3 – You have to post regularly. This one I stuck to fairly faithfully in the past with this blog, but have not done so lately. Why? See #1.

As I said, I believe this blog is not very popular because all it’s about is me, and almost nobody knows me beyond those who have met me personally. I have no personal brand,  I’m just a real person, with all of the contradictions and complexities that entails. I can’t point to a target audience because I’m into a lot of different things, hence my blog is too. As a result, it can’t do much for me beyond allowing me to vent and clarify my own thinking for myself.

And I’ve discovered that doing all of these steps is really hard work.

If you haven’t figured it out already, I am writing this as a final blog posting for the foreseeable future, at least in this blog. I have an even more personal, but less well-maintained one that I just use as the mood strikes me. I’ve discovered that ironically, my ending this blog shows that I had already succeeded in fulfilling what I saw as its original purpose long before I began it. My goal in writing this blog really was to validate me, and I did that when my friend who referred me for the new blogging gig became my friend in the first place. He knew the part of my brand that would sell to his company: “A great writer and a reliable guy.” He knew that from personal experience. He knew the target – his company, that just lost their blogger – was looking for somebody to take over their blog. He introduced me; they liked what they saw in my writing (not from this blog no less, from elsewhere), and hired me. Since they know what their competitors blog about (which is what their audience is interested in), they know what to tell me to write, and that’s all I need. My writing won out, as I hoped it would.

So why can’t I do their blog and this one too?
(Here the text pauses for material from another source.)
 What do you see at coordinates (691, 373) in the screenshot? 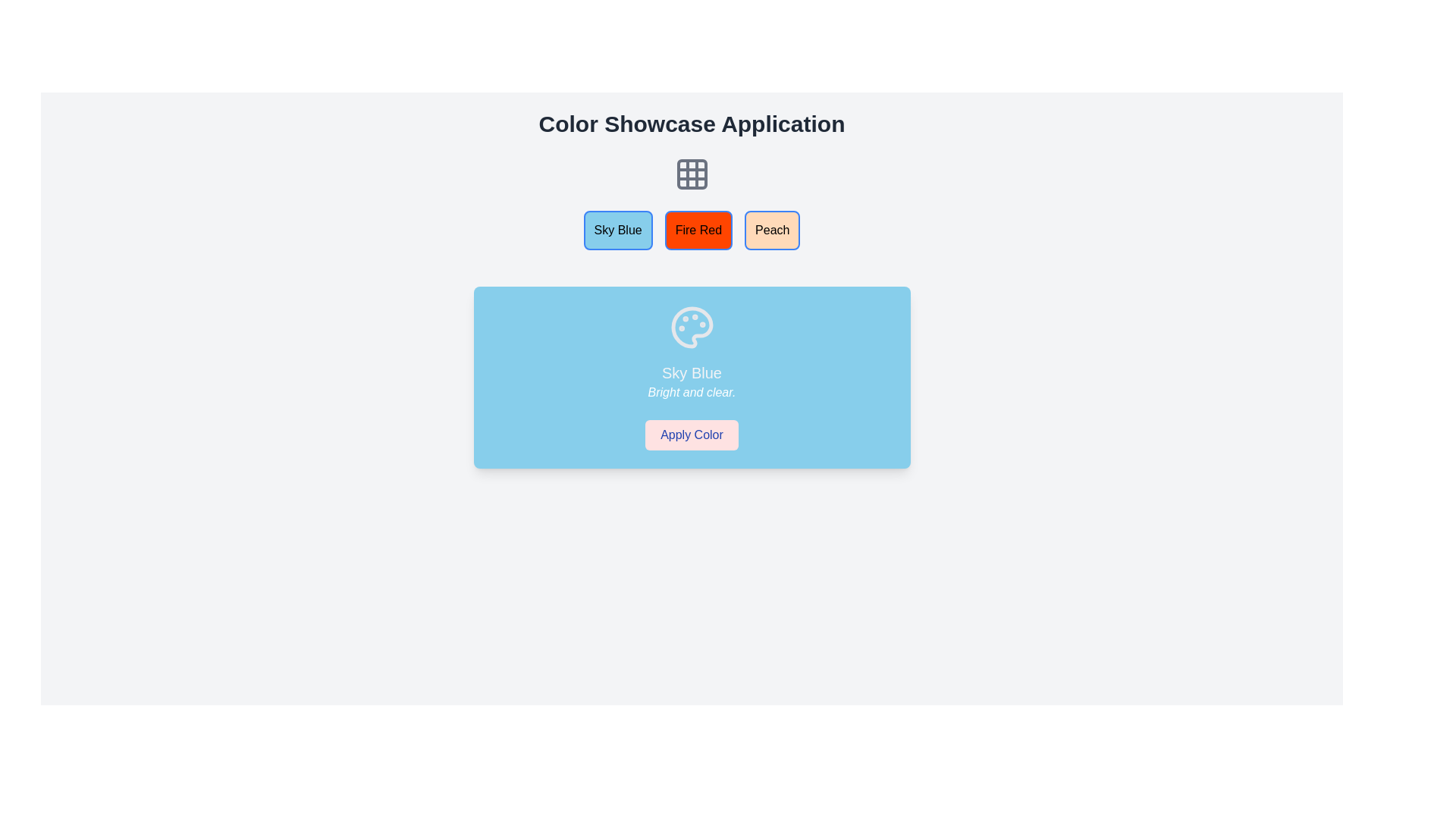
I see `the text element displaying 'Sky Blue' in a large, bold font, which is positioned within the blue-styled card, directly above the text 'Bright and clear'` at bounding box center [691, 373].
4 – Blogging is hard work. Part of the reason I feel it’s important to have a purpose is because I think doing anything well is hard work. I feel that if you’re good at it, it can be even harder, because (as is the case with me) your perfectionism will kick in and force you to get every part of your blog posting exactly right, which takes effort. Writing well is not quick or easy, so without some tangible “payment” – be it monetary or in the form of some level of self-satisfaction, the whole thing can take a lot out of you. Again, I wanted to prove that I could write well enough to be compensated for my writing on a regular basis. I did that, which is satisfaction enough for me. If I feel the urge to write just to scratch an itch in the future, I can do it as needed, without worrying about adhere to #3. If I want to write for some other purpose, keeping this blog will only take time away from it. It’s run its course.

When I began this blog, I thought it would be a good way to reflect on what I learned in my 17 years in Southern California. What I learned in California more than anything else was to value what I like about myself, and to value myself generally. I had many teachers in California that got me here, and I’m not my perfect me just yet, but I’m good enough to know that I don’t need to keep doing this blog to prove myself. I am a living demonstration of what I learned in California, and if that’s good enough, it will get me back there again, regardless of whether I write about it.

If I do write about it however, you know it’ll be good. Don’t believe me? Just go back and read this blog.